Collected data
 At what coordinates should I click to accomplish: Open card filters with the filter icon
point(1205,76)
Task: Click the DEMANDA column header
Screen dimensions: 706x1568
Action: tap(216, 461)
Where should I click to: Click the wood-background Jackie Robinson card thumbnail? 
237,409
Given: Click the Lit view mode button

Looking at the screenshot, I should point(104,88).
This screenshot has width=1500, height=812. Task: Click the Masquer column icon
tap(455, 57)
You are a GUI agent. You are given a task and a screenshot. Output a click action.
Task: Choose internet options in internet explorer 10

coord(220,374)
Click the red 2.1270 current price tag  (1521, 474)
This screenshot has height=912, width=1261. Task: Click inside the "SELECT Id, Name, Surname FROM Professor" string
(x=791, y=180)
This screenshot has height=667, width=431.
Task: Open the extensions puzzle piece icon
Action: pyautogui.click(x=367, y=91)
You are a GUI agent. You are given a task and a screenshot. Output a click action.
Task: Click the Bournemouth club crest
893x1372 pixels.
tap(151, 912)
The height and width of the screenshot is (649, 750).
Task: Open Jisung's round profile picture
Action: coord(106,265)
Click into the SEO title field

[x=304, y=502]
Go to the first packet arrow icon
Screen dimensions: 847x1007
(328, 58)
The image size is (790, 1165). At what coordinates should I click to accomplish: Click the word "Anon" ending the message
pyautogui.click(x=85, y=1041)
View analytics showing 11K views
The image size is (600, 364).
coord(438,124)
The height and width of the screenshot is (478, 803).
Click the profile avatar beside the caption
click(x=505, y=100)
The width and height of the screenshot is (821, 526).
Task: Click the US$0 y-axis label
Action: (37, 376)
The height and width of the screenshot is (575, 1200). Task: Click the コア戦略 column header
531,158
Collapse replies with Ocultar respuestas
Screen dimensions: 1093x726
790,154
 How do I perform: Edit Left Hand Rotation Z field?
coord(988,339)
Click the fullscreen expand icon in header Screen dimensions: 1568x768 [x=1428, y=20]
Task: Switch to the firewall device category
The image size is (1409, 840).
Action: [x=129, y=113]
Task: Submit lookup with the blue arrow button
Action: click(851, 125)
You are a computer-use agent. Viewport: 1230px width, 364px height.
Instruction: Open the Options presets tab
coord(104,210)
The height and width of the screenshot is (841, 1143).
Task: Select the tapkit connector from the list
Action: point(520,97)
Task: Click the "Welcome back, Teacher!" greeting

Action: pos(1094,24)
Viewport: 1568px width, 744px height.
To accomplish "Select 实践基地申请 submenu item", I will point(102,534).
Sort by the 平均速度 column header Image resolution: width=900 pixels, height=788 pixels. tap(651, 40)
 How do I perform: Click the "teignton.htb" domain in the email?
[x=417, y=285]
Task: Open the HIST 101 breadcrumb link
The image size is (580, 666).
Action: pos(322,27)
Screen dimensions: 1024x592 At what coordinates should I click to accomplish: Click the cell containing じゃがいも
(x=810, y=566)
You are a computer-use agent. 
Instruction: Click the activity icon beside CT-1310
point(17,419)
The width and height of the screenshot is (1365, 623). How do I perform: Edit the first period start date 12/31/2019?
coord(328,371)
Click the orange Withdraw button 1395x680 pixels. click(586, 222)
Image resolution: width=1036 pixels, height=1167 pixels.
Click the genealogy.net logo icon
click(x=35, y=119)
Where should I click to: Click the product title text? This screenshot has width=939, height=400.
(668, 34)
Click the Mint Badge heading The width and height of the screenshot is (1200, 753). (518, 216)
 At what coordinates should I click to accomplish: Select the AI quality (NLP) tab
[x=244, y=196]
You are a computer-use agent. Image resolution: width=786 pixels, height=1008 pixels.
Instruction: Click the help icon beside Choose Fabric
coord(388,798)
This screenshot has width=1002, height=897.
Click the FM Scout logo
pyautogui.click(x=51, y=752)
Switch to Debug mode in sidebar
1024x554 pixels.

[WHAT TO PRODUCE]:
Retype every record above exactly.

[TASK RESPONSE]:
 At what coordinates should I click to accomplish: Open card filters with the filter icon
point(1205,76)
Task: Click the DEMANDA column header
Screen dimensions: 706x1568
Action: tap(216, 461)
Where should I click to: Click the wood-background Jackie Robinson card thumbnail? 
237,409
Given: Click the Lit view mode button

Looking at the screenshot, I should point(104,88).
This screenshot has width=1500, height=812. Task: Click the Masquer column icon
tap(455, 57)
You are a GUI agent. You are given a task and a screenshot. Output a click action.
Task: Choose internet options in internet explorer 10

coord(220,374)
Click the red 2.1270 current price tag  (1521, 474)
This screenshot has height=912, width=1261. Task: Click inside the "SELECT Id, Name, Surname FROM Professor" string
(x=791, y=180)
This screenshot has height=667, width=431.
Task: Open the extensions puzzle piece icon
Action: pyautogui.click(x=367, y=91)
You are a GUI agent. You are given a task and a screenshot. Output a click action.
Task: Click the Bournemouth club crest
893x1372 pixels.
tap(151, 912)
The height and width of the screenshot is (649, 750).
Task: Open Jisung's round profile picture
Action: coord(106,265)
Click into the SEO title field

[x=304, y=502]
Go to the first packet arrow icon
Screen dimensions: 847x1007
(328, 58)
The image size is (790, 1165). At what coordinates should I click to accomplish: Click the word "Anon" ending the message
pyautogui.click(x=85, y=1041)
View analytics showing 11K views
The image size is (600, 364).
coord(438,124)
The height and width of the screenshot is (478, 803).
Click the profile avatar beside the caption
click(x=505, y=100)
The width and height of the screenshot is (821, 526).
Task: Click the US$0 y-axis label
Action: (37, 376)
The height and width of the screenshot is (575, 1200). Task: Click the コア戦略 column header
531,158
Collapse replies with Ocultar respuestas
Screen dimensions: 1093x726
790,154
 How do I perform: Edit Left Hand Rotation Z field?
coord(988,339)
Click the fullscreen expand icon in header Screen dimensions: 1568x768 [x=1428, y=20]
Task: Switch to the firewall device category
The image size is (1409, 840).
Action: [x=129, y=113]
Task: Submit lookup with the blue arrow button
Action: click(851, 125)
You are a computer-use agent. Viewport: 1230px width, 364px height.
Instruction: Open the Options presets tab
coord(104,210)
The height and width of the screenshot is (841, 1143).
Task: Select the tapkit connector from the list
Action: point(520,97)
Task: Click the "Welcome back, Teacher!" greeting

Action: pos(1094,24)
Viewport: 1568px width, 744px height.
To accomplish "Select 实践基地申请 submenu item", I will point(102,534).
Sort by the 平均速度 column header Image resolution: width=900 pixels, height=788 pixels. tap(651, 40)
 How do I perform: Click the "teignton.htb" domain in the email?
[x=417, y=285]
Task: Open the HIST 101 breadcrumb link
The image size is (580, 666).
Action: pos(322,27)
Screen dimensions: 1024x592 At what coordinates should I click to accomplish: Click the cell containing じゃがいも
(x=810, y=566)
You are a computer-use agent. 
Instruction: Click the activity icon beside CT-1310
point(17,419)
The width and height of the screenshot is (1365, 623). How do I perform: Edit the first period start date 12/31/2019?
coord(328,371)
Click the orange Withdraw button 1395x680 pixels. click(586, 222)
Image resolution: width=1036 pixels, height=1167 pixels.
Click the genealogy.net logo icon
click(x=35, y=119)
Where should I click to: Click the product title text? This screenshot has width=939, height=400.
(668, 34)
Click the Mint Badge heading The width and height of the screenshot is (1200, 753). (518, 216)
 At what coordinates should I click to accomplish: Select the AI quality (NLP) tab
[x=244, y=196]
You are a computer-use agent. Image resolution: width=786 pixels, height=1008 pixels.
Instruction: Click the help icon beside Choose Fabric
coord(388,798)
This screenshot has width=1002, height=897.
Click the FM Scout logo
pyautogui.click(x=51, y=752)
Switch to Debug mode in sidebar
1024x554 pixels.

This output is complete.